And Fort Worth may offer the opportunity to show just how powerful those lifestyle changes can be.

"I think Fort Worth is the biggest opportunity," Buettner said.

The subject has been on Price's mind for a long time, especially when it comes to the topic of obesity in the city's kids.

"Kids spend far too much time in front of screens," she said. "They eat fast food. Their diabetes rate is incredible. Estimates are this is the first generation that will live shorter. And that's really worried me as a mother, a grandmother, and as a community leader."

One way to achieve change is to encourage restaurants to make subtle changes, like not putting salt on the table and, intriguingly, to stop calling healthy options, "healthy."

Buettner explains it this way.

"Do you know the adjective that most assures you won't order an entrée? It's the healthy choice. Nobody wants a dang healthy choice. So change 'healthy salad' to 'crispy Italian salad,' and the orders go up. "
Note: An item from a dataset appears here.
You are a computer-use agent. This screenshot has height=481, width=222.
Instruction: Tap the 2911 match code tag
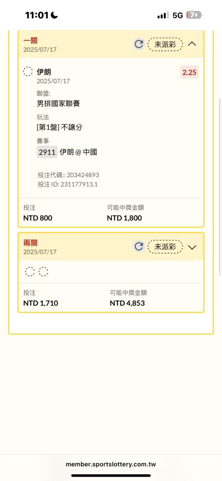(47, 152)
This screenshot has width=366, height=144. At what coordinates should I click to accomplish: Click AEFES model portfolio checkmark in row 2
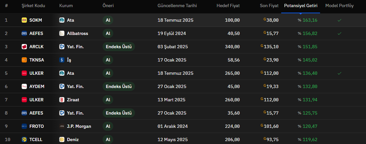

One of the major changes suggested by Buettner is switching over to a plant-based diet. So, in the heart of cattle country, is Buettner telling everyone to completely give up their beef?

"I don't think we need to poke the snake here," he said. "There are lots of things we can do with Fort Worth . . . without necessarily badmouthing any one food in particular."

Price isn't worried about grabbing steer by the horns. "If you're used to eating beef six days a week, maybe you eat it four days a week," she said. "Or maybe you eat four ounces instead of eight ounces. Maybe mostly you just think about what you're doing."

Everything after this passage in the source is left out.